Un grupo de personas en traje de baño está tendido en la arena con todos los accesorios que se necesitan para un día de playa perfecto: sombrillas, paletas, libros, perros, reposeras, toallas, teléfonos celulares. Sólo faltan el sol y el mar. Desde arriba, en ese galpón techado que hay que buscar en el laberinto de las callejuelas de Venecia, 55 espectadores esperan, expectantes, que la performance comience. Han hecho más de una hora de fila. Es la última función del último día del ganador del León de Oro al mejor pabellón de la Bienal Internacional de Arte 2019. “Los italianos siempre dejamos todo para último momento”, dice una mujer en la cola, y se entienden un par de cosas del ADN del otro lado del Atlántico.

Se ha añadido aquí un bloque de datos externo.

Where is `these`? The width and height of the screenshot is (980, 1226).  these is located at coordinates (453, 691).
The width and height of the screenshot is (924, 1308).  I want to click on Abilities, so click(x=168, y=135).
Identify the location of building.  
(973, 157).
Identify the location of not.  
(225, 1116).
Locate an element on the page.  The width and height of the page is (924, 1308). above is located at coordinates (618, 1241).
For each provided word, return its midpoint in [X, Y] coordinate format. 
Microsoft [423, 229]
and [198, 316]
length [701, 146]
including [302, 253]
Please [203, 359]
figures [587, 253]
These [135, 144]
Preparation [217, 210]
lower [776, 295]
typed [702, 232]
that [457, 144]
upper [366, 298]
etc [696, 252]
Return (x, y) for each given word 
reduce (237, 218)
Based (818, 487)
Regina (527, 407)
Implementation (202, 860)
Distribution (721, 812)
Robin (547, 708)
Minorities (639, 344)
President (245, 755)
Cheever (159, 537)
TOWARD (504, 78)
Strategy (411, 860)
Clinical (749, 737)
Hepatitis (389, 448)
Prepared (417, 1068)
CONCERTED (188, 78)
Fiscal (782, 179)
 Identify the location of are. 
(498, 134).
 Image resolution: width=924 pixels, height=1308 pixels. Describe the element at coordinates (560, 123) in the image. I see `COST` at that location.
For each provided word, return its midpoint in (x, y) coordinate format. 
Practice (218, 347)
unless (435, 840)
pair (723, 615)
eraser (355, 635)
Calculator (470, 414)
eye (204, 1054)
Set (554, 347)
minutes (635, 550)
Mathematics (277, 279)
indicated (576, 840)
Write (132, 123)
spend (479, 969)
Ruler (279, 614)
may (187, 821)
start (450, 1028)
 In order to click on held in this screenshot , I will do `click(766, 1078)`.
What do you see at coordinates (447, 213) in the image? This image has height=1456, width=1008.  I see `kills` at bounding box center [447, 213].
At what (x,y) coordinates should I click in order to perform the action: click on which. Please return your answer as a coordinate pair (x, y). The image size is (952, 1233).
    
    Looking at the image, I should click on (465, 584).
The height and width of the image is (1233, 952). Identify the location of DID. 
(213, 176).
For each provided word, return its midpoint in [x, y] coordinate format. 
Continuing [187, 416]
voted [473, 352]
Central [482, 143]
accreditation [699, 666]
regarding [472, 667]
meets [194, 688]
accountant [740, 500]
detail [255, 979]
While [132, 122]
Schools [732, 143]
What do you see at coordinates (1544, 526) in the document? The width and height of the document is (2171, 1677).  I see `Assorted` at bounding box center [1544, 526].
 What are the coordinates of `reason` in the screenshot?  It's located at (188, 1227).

Llegar no fue fácil. Escondido detrás del Campo de la Celestia, más allá del hospital, su aislamiento permite practicar el deporte veneciano más disfrutable: perderse. Tras hacer la fila hay que trepar una escalera y acodarse en una baranda de madera junto con los demás voyeurs. Ya no habrá más oportunidades: por falta de presupuesto para pagar su elenco de performers, el envío lituano cierra casi un mes antes del fin de la bienal.
Se tiene la impresión de estar en un corral de comedias de los tiempos isabelinos al que se le ajustó la disposición el escenario. Esos bañistas ahí abajo, en su completa normalidad, parecen ocultar pulsiones shakespeareanas. El canto comienza y la sensación aumenta. La perspectiva imposible (como de banales ángeles de Wim Wenders), la playa insólita (sin mar ni sol), la natural antinaturalidad del canto lírico, crean la atmósfera esencial del arte contemporáneo: producir un desfasaje que habilite la interrogación. No hay que prestar atención a las palabras, sino al extrañamiento que se produce entre ahí abajo y aquí arriba. ¿Quién es ese tenor que ha comenzado a cantar? ¿En qué reposera está, sobre qué pareo está tendido? Cuando se lo ubica, se puede poner ahí el eje de la mirada y desde ese punto, que la voz clava en la arena como el asta de una sombrilla, pasear por el resto de la escena. Las chicas que juegan a la paleta, la pareja que se habla en secreto, el grupo que acaricia y rasca un perro enarenado. Los solos se alternan con coros en los que la escena parece adquirir espesor. Otra voz surge desde lo oculto, y los espectadores comprenden que, al no haber butacas y todo estar ocurriendo debajo, se puede rodear la baranda y ver, del otro lado, cosas que desde donde estaban no se veían. Los pasos sobre la pasarela de madera se integran a la performance como un efecto sonoro. Por momentos, no hay bañista que no esté mirando su teléfono. En otros el canto cuestiona la crisis ecológica del planeta. En poco menos de una hora, el pabellón lituano “Sol y Mar: Marina”, de Rugile Barzdziukaite, Vaiva Grainyte y Lina Lapelyté, apunta que todo lo sólido –incluso la belleza más etérea del canto– se desvanece en la destrucción que dejan, a cada paso, nuestras banales trayectorias. Una lección ambientalista escrita en el pizarrón del rumano Emil Cioran.